* _Directive_
Transcribe each item below word for word, omitting the pictures.

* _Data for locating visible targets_
▼

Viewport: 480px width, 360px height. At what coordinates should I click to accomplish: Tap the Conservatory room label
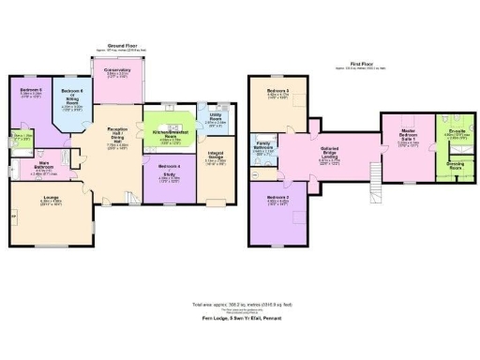(117, 72)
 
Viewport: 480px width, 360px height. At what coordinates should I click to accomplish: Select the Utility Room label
(216, 120)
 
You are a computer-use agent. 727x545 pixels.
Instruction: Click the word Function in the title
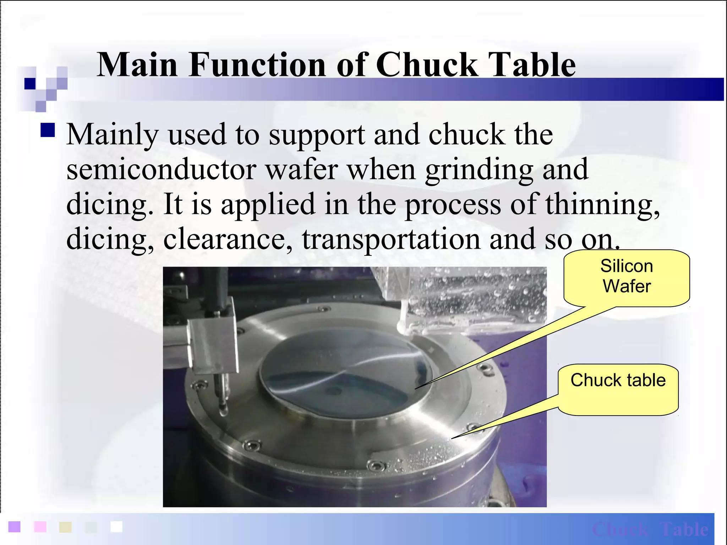[x=257, y=65]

▲

* _Answer to this task_
Viewport: 480px width, 360px height. At what coordinates should I click to accomplish: Tap the Conservatory room label
(117, 72)
 
Viewport: 480px width, 360px height. At what coordinates should I click to accomplish: Select the Utility Room label
(216, 120)
 
You are a computer-use agent. 727x545 pixels.
Instruction: Click the word Function in the title
[x=257, y=65]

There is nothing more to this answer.